* AIM OF THE EXERCISE: Set down, exactly as written, the lines from the line holding "The image size" to the end of the data, inclusive, skipping any pictures.

───── DATA EXTRACTS

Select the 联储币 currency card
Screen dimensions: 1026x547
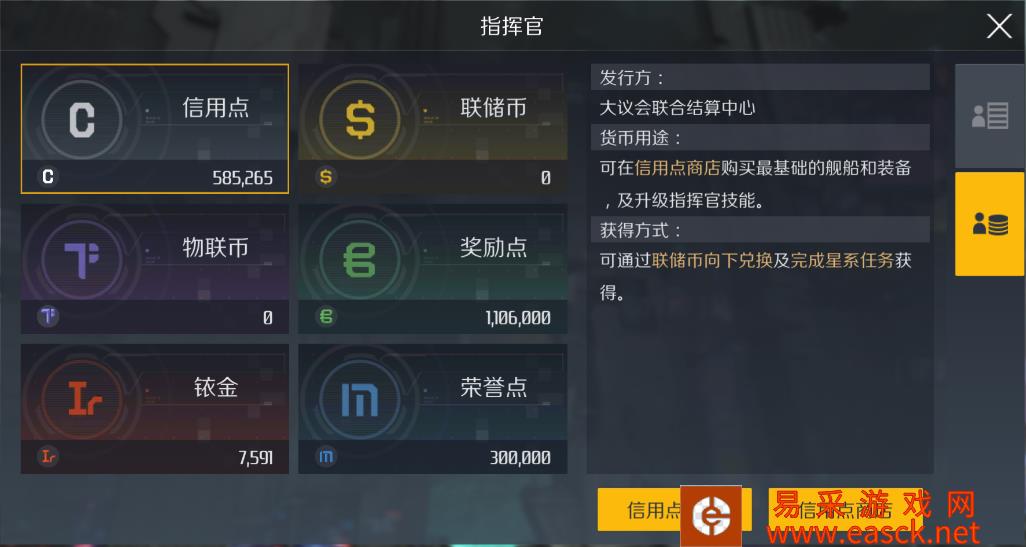pyautogui.click(x=433, y=129)

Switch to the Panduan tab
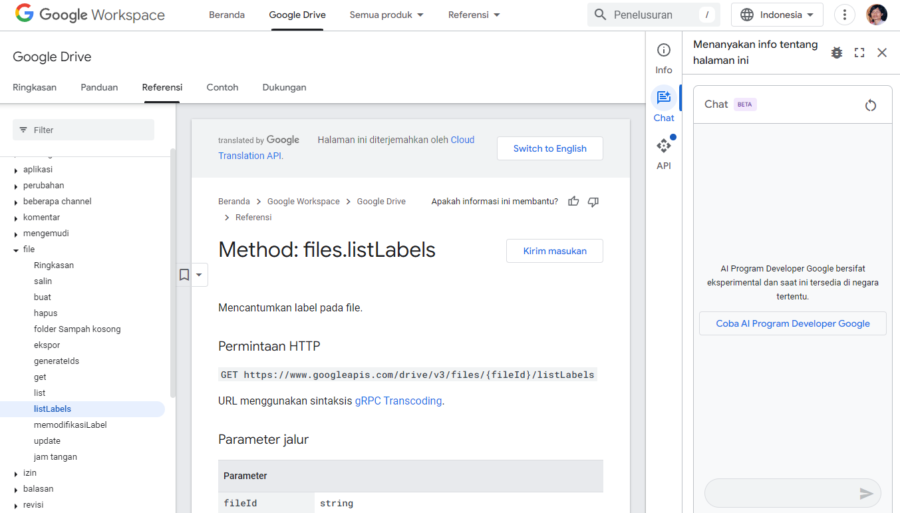point(99,87)
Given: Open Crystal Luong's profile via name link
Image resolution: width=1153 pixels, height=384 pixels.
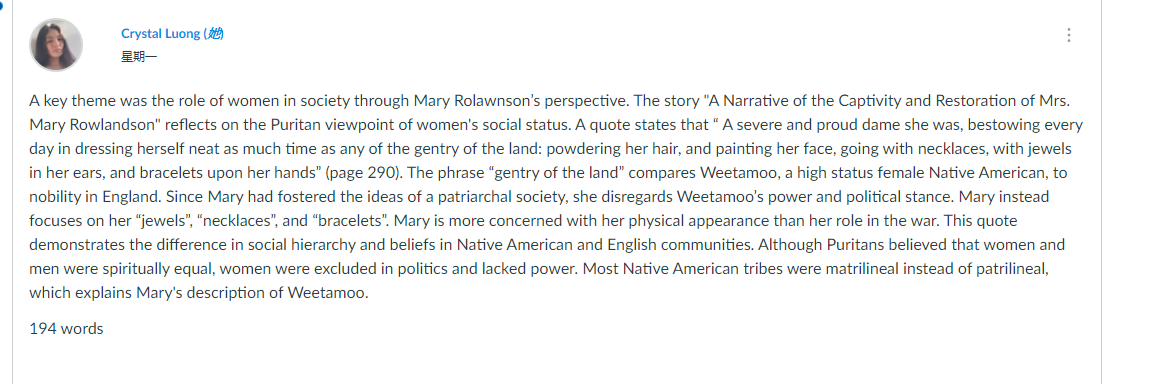Looking at the screenshot, I should pyautogui.click(x=160, y=34).
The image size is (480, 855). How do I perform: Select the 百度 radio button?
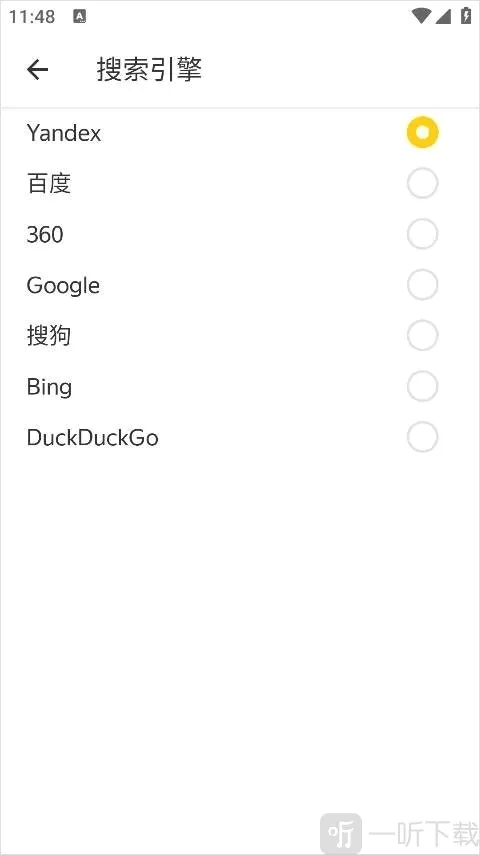422,183

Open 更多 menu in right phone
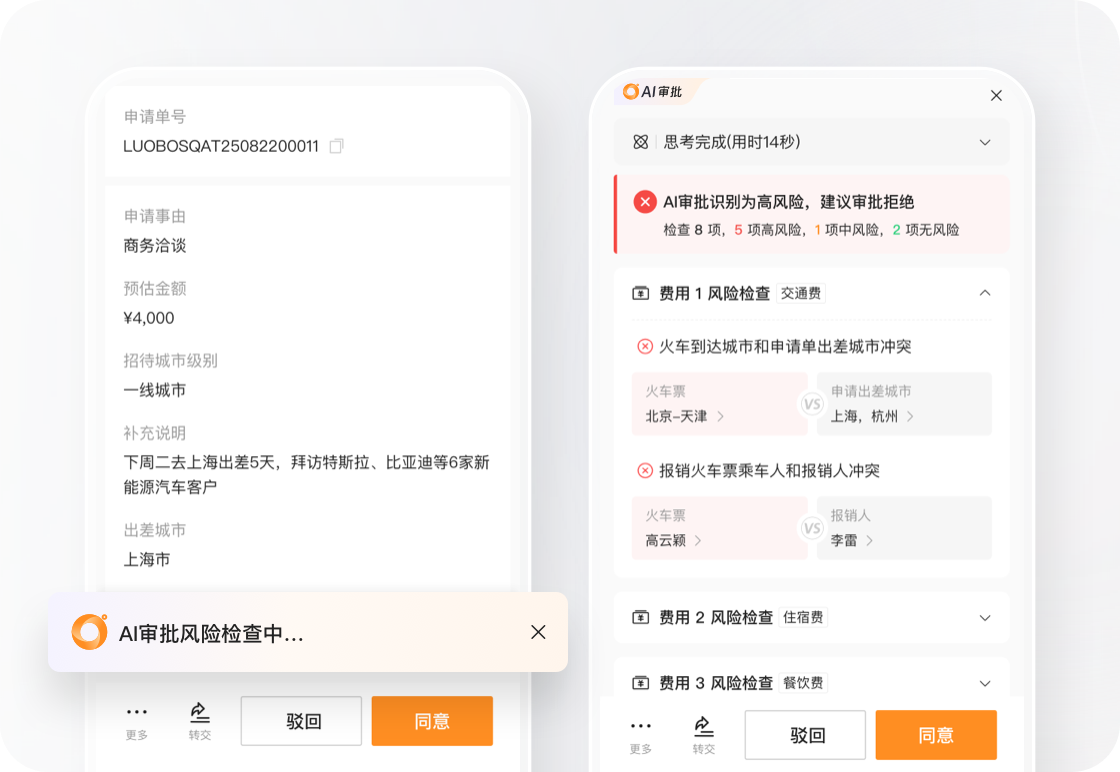point(641,734)
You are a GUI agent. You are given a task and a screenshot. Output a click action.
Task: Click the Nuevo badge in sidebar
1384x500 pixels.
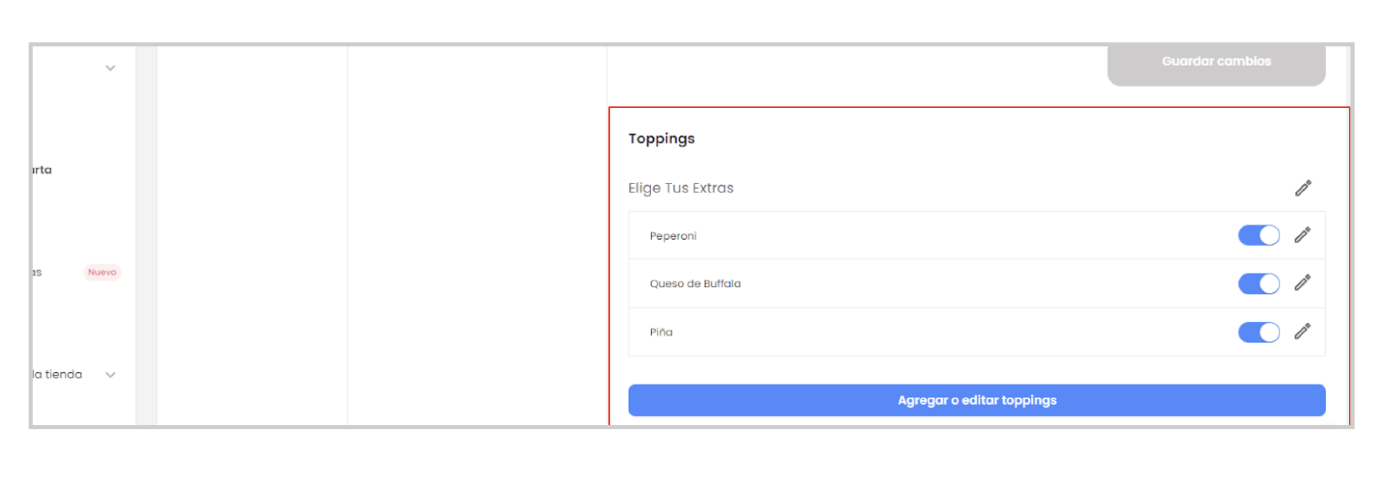coord(102,272)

──────────

* TASK RESULT:
The image size is (480, 855). How do I perform: Select the 百度 radio button?
422,183

Open 更多 menu in right phone
point(641,734)
You are a GUI agent. You are given a task and a screenshot. Output a click action.
Task: Click the Nuevo badge in sidebar
1384x500 pixels.
coord(102,272)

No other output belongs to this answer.